PLEASE BOYCOTT DELTA AIRLINES! LET YOUR VOICES BE HEARD BEFORE ITS TOO LATE!!
BOYCOTT DELTA AIRLINES!


Please tell others this must be stopped! Delta is the first to test this. Give a sign to our Government that we don't want this. Let Delta know you don't want this. America was once known as the "Land of the free." No other nation does what America is going to do.
I always tried to fly Delta in the past, but now after reading what they are testing, it infuriates me that this could happen to an American. Remember what the end result of this will be.

I was sent this today and I remembered a prophecy given to me years ago that is posted that said, "You will find you will have a new meaning of the word fear of flying."

Prophecy 26 - Hear Me, Fear Me, Believe Me!

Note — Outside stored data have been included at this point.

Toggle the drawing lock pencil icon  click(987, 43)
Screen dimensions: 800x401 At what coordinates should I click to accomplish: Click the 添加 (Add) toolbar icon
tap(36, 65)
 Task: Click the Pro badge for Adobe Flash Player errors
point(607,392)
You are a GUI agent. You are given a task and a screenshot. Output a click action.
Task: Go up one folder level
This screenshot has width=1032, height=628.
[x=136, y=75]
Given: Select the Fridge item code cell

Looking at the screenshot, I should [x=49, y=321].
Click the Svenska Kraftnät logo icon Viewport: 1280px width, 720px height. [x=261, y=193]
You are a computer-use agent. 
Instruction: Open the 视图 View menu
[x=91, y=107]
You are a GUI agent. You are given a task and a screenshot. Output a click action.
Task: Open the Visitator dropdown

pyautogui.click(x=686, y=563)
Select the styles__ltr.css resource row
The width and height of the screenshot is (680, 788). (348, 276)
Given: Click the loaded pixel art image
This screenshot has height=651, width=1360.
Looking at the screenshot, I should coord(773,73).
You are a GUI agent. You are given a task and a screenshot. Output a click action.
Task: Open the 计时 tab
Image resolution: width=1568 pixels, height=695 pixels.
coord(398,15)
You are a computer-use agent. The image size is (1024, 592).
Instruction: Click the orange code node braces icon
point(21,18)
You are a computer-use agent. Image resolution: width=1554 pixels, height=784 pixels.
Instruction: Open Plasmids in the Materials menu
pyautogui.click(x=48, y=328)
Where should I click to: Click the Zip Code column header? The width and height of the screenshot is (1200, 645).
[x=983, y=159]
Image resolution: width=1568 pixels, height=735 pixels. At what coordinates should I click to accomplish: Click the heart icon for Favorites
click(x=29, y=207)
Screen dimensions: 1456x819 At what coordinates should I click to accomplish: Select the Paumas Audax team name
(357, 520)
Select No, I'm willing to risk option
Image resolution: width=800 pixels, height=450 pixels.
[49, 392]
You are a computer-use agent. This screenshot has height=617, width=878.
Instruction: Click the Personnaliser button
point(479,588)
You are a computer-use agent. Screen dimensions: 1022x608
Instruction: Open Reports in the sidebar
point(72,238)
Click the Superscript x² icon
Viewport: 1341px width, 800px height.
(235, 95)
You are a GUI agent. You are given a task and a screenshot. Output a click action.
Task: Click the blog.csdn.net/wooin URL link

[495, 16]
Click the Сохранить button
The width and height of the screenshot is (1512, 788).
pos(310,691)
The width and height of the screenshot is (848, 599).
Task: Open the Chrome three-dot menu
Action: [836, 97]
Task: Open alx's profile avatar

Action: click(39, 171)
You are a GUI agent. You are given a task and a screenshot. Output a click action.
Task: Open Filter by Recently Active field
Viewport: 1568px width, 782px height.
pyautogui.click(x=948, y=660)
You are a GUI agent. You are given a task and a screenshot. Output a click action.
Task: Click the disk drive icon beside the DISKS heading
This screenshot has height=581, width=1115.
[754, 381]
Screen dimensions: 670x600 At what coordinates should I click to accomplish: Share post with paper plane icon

When I read this today, these words I heard again. Please don't fly Delta! Please pray against this from being accepted. If you don't care now, you will later. What happens when race and religion will also qualify or disqualify you from being able to fly on a commercial airline?

What does our Bank account and credit report have to do with being allowed to fly? Oh People, start protesting now before it is too late! I voted and encouraged others to vote for George Bush because he said there was too much Government in the people's business. What has happened? For now even our privacy will be invaded in a more perverse way. If you do nothing after reading this, then don't be surprised when you hear the bell tolling...for whom does the bell toll...the death of our individual privacy and freedoms ...yes even as an American Citizen to travel by commercial plane where ever and when ever we choose.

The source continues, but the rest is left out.